Ada definisi ketahanan pangan dalam RUU Pangan versi Fraksi PPP yang ditolak oleh PDIP. Definisi itu menyatakan, ketahanan pangan adalah kondisi terpenuhinya pangan bagi negara sampai dengan perseorangan yang tercermin dari tersedianya pangan yang cukup baik jumlah maupun mutunya, aman, beragam, bergizi, merata dan terjangkau serta “halal sesuai dengan yang dipersyaratkan” dan sesuai dengan keyakinan dan budaya masyarakat.

Kala itu, Fraksi PPP dan Fraksi PDIP sama-sama bersikukuh dengan sikapnya terhadap terminologi tersebut. Fraksi PPP ingin mencantumkan terminologi 'halal sesuai dengan yang dipersyaratkan'.  Sedangkan Fraksi PDIP bersikeras menolak terminologi tersebut, karena mengacu pada agama dan kelompok tertentu. 
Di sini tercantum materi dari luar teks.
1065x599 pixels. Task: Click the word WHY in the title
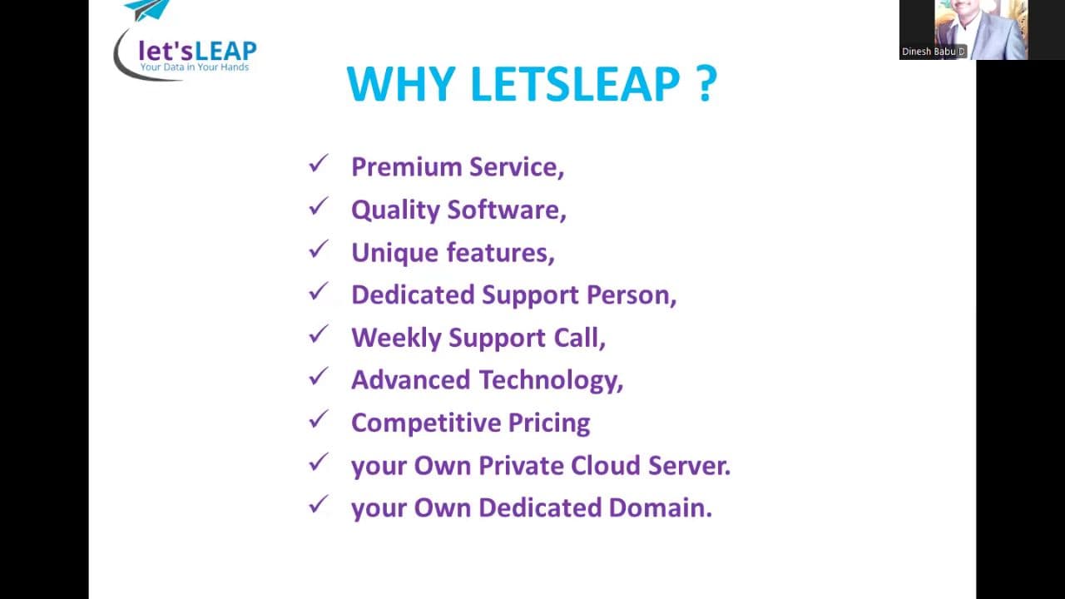[401, 84]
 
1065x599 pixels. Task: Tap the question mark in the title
[707, 84]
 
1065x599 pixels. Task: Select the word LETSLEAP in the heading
[575, 84]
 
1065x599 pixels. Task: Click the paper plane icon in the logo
[146, 9]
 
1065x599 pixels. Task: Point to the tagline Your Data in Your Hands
[195, 67]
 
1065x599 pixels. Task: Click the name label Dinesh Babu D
[934, 52]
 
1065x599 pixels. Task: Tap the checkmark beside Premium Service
[319, 163]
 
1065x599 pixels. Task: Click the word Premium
[407, 167]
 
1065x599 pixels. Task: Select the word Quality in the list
[395, 210]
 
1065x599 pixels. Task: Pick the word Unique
[394, 253]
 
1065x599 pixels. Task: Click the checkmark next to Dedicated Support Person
[319, 291]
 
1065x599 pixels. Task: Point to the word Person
[632, 295]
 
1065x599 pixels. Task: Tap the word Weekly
[397, 338]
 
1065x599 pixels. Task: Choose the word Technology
[551, 381]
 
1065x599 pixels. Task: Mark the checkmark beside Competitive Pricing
[319, 418]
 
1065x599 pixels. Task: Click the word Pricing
[549, 423]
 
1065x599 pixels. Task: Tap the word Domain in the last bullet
[661, 507]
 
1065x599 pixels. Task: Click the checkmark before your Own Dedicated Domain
[319, 504]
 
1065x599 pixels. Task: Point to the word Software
[507, 210]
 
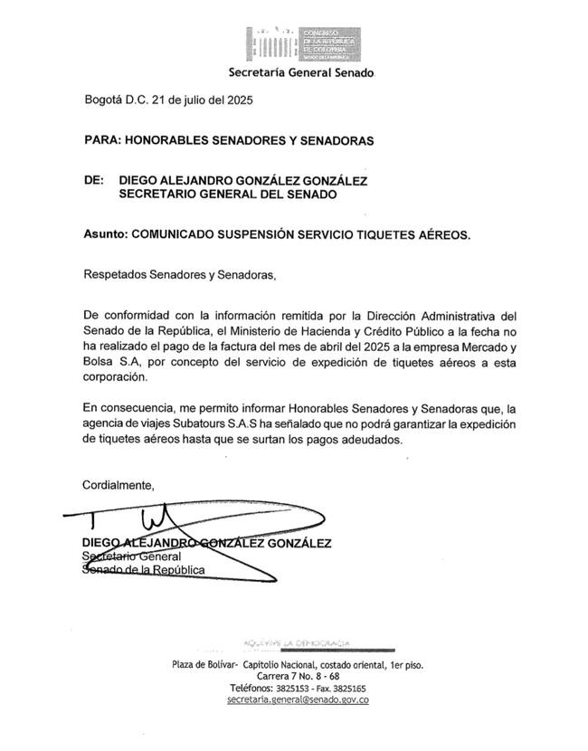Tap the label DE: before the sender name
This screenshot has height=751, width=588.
click(x=93, y=180)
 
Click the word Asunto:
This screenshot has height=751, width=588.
click(x=105, y=233)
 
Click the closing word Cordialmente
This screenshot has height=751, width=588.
click(x=119, y=485)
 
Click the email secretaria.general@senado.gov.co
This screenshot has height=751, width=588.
click(x=298, y=699)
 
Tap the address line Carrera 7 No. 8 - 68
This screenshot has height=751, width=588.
click(x=298, y=676)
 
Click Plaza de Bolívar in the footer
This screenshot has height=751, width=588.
click(x=204, y=664)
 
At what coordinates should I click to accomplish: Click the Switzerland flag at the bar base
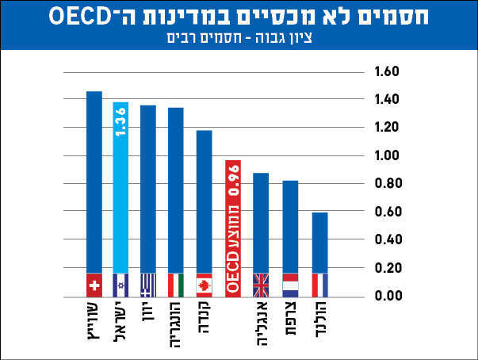click(94, 285)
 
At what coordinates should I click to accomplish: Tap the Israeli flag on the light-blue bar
click(121, 285)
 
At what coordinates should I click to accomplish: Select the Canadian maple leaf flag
click(204, 285)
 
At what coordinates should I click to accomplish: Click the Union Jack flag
click(261, 285)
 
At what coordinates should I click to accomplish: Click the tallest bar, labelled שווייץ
click(94, 182)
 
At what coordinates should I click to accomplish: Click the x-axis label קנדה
click(204, 317)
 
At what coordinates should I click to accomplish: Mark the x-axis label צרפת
click(290, 316)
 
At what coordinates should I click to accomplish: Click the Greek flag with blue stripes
click(148, 285)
Setelah dilakukan rapat antara panitia kerja RUU Pangan dengan tokoh lintas agama per 1 Oktober 2012, polemik ini bisa terselesaikan. Puncaknya, pada rapat panitia kerja 15 Oktober 2012, panitia kerja memutuskan perubahan redaksi 'halal yang dipersyaratkan/sesuai dengan keyakinan masyarakat' menjadi 'tidak bertentangan dengan agama, keyakinan dan budaya masyarakat'.